ほんもんぶつりゅうしゅう
2012年04月01日
第4回[2012年4月号]
ご誕生地の越中(富山県)浅井にあった遠成寺(おんじょうじ)でお得度され、深円(じんえん)と名付けられた門祖聖人。日々の修行に励むその姿にお師匠さまは、非凡さを見み抜かれ、より一層の修行をと、門祖聖人を京の都に上がらせることに。今回は上洛について見てみよう。

門祖日隆聖人物語 第4回

ご上洛

修行のお姿

日隆聖人の修行のお姿
  門祖日隆聖人は12歳で、出家得度された後、お師匠さまの慶寿院日深師のもと、大変熱心にご勉学と修行に励まれたんだ。その修行のお姿は、常に「御本尊さま」と「お祖師さま(日蓮聖人)の像」に向かって、ご自身の知恵の増進と修行の無事をご祈願されていたんだ。

 するとある夜のこと、一人の高僧が突然現れたんだ。そしてこの高僧は、南無妙法蓮華経と御題目を紙に書き、それを手で丸めると、「汝(あなた)が願うところの無価の宝珠(価値のつけられないほどの貴重な宝物)はこれである。今これを汝(あなた)に与える!」と言い、門祖聖人の胸元にその紙をしのばせたんだ。  門祖聖人は、これはきっといつもお願している、「御本尊さま」と「お祖師さま」からのお計らいに違いないと喜ばれ、この不思議な出来事より、さらにご勉学に修行に励まれるようになったんだよ。

京の妙本寺へ(上洛)

 このように出家得度後、ご勉学に修行に励まれていた門祖聖人に、京(京都)の都に行って勉強したいという希望が次第に芽ばえ出したんだ。

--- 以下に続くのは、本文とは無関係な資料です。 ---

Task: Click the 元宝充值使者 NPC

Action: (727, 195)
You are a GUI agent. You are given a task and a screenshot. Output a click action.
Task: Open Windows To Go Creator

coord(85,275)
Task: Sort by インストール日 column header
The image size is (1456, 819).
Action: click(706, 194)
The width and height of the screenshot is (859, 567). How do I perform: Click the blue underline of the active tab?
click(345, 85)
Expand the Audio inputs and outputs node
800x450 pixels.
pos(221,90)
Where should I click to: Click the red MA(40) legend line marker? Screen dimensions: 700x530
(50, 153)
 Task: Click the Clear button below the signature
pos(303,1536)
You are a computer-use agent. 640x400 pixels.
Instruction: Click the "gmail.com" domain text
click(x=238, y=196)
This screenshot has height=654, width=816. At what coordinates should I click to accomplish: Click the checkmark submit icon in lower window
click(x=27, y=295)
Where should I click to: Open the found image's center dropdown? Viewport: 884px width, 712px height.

なにしろ得度された遠成寺が、田舎にあったため勉強するにも、これといった十分な資料もなかったんだ。また、良い先生や学友も少なかったので、上洛して(京に上がって)もっと勉強したいという思いが強まったんだね。

妙本寺(現・妙顕寺 京都市上京区)
妙本寺(現・妙顕寺 京都市上京区)

 そこで、門祖聖人の非凡さを見抜かれていたお師匠(慶寿院日深師)さまは、遠成寺の本寺にあたる京都・妙本寺へ門祖聖人を旅立たせることにしたんだよ。  妙本寺は、当時の京都の日蓮門下の中でも、最も格式の高いお寺であると言われており、日像菩薩を御開基(初代住職)とする大本山なんだ。ちょうどこのお寺には、門祖聖人のお師匠(慶寿院日深師)さまの兄弟弟子であり、しかも門祖聖人の伯父・叔父にあたる日存・日道両聖人もおいでになられていたんだよ…。

門祖聖人のお名前
 こうして門祖聖人は、応永九年(1402)の18歳の時、越中(富山県)から上洛して妙本寺に入寺されたんだ。その時の妙本寺御住職が日霽聖人というお方で、新たにその日霽聖人のお弟子となられ、慶林坊日立とお名前も改められたんだ。こうして妙本寺で本格的に、ご勉学に修行にとご精進されることとなったんだよ。